A common complaint1 about this blog is that it doesn't feature nearly enough pictures of airships. So here's one, a 27-metre long non-rigid which belonged to Henry Spencer, scion of a remarkably airminded family (sixteen aeronauts across four generations). Indeed, he built it with his brothers. The photograph was taken on 16 February 1909 and apparently shows the first ever powered flight from Hendon aerodrome, though neither Spencer nor his airship are mentioned in David Oliver's Hendon Aerodrome: A History (Shrewsbury: Airlife Publishing, 1994).

But much more interesting than the airship itself, it must be said, is what it was used for. The clue is the slogan emblazoned on the side of the envelope: 'VOTES FOR WOMEN'. Spencer had hired his airship out as a propaganda platform to Muriel Matters, an Australian-born suffragette who was very active in the Women's Freedom League (a non-violent breakaway from the better-known WPSU). Matters had won some publicity the previous year by chaining herself to the grille of the Ladies' Gallery of the House of Commons. Her airship flight was also designed to make Parliament take notice of the suffragist cause: the new session was opening that very day and it was her intention to fly over Westminster and drop Votes For Women leaflets on it. In the end Spencer and Matters didn't make it there, having been blown off course into a tree in Coulsden, well to the south. Three decades later, Matters herself gave a wonderful account of her flight to the BBC, which can be heard online here. (Ignore the photo there, which is of the Army airship Baby.)

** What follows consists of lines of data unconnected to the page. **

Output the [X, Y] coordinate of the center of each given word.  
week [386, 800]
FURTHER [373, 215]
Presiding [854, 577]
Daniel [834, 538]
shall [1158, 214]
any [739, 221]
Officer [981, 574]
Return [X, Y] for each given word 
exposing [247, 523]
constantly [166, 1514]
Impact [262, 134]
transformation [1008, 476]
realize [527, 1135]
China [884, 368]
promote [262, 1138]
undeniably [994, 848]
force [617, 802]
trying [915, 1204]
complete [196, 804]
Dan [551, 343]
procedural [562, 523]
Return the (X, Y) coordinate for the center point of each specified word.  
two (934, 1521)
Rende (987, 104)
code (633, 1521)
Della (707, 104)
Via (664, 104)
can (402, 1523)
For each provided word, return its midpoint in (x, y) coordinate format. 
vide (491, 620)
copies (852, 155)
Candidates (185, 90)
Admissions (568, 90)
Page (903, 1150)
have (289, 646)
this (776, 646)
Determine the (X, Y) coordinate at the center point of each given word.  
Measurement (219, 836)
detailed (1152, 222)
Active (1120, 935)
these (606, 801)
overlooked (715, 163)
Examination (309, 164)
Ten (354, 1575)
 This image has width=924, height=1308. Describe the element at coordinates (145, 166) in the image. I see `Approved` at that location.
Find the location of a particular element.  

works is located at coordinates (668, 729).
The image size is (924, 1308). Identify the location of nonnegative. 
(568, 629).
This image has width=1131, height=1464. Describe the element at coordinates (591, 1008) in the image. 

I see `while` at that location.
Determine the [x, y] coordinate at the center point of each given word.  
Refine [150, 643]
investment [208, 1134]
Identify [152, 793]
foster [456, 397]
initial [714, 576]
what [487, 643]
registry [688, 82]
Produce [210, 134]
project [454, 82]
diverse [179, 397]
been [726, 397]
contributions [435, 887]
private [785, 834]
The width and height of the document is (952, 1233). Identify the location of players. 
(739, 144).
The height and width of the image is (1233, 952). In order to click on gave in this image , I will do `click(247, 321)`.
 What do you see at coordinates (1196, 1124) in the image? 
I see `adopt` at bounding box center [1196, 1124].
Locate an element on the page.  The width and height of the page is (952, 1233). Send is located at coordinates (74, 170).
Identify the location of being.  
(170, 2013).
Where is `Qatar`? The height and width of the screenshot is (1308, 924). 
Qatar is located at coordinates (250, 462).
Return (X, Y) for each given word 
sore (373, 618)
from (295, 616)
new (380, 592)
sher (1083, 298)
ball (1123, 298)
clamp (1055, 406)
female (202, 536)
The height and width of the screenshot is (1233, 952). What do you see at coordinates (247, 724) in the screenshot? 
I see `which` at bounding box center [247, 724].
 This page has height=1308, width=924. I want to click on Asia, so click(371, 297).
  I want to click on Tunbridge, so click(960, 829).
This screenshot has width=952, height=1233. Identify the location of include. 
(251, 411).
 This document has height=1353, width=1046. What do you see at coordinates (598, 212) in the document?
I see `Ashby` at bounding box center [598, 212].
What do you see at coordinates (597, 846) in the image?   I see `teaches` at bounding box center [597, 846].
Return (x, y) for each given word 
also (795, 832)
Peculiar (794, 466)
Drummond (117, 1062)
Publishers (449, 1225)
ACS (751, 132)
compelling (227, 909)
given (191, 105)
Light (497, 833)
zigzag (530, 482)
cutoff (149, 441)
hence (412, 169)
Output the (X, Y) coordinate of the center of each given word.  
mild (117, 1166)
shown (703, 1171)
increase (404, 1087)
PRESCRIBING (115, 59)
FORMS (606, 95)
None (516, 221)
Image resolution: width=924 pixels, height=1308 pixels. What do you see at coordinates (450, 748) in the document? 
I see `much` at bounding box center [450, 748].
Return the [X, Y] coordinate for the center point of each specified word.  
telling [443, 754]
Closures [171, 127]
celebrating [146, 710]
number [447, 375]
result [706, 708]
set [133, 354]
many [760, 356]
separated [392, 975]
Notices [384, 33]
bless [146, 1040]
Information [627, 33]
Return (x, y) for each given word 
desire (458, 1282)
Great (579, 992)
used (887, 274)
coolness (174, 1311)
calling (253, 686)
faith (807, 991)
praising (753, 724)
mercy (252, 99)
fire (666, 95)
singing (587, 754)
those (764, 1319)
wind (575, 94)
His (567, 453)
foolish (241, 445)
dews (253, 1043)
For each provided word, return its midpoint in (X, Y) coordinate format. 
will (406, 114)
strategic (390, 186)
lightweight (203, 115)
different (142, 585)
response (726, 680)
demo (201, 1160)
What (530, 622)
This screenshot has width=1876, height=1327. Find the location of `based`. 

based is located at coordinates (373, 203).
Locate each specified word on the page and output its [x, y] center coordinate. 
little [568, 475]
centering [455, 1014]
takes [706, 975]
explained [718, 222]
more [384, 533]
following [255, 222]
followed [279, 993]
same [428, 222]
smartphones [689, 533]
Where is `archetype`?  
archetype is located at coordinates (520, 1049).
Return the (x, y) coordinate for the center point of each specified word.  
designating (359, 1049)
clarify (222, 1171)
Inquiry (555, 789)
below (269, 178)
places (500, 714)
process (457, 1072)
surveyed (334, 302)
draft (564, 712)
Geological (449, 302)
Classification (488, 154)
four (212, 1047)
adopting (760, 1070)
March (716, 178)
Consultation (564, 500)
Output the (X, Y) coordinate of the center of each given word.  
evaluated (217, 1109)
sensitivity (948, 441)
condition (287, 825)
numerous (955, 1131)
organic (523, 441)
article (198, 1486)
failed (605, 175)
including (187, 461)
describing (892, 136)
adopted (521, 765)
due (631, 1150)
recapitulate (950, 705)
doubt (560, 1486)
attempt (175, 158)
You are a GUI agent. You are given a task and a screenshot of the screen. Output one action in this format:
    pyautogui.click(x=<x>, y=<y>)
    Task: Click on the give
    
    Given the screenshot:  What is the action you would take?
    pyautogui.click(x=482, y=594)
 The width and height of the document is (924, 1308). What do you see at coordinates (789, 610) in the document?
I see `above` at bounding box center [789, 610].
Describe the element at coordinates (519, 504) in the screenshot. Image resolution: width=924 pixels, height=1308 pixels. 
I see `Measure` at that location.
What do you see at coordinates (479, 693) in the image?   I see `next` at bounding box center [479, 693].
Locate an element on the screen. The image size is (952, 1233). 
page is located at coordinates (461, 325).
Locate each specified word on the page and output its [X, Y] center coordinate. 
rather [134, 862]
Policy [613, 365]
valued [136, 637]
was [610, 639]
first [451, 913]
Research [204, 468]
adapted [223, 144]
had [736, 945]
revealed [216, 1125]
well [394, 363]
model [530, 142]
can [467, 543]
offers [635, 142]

The photograph above is from a scrapbook belonging to an American women's suffrage organisation, so the message did travel quite some distance, albeit to a receptive audience; I couldn't find any mention of Matters' flight in a quick search of the British press. It took nearly a decade for the WFL's demand to be partially fulfilled. And it's nice to see that the part Matters played in using airpower for progressive causes is still remembered in her native South Australia.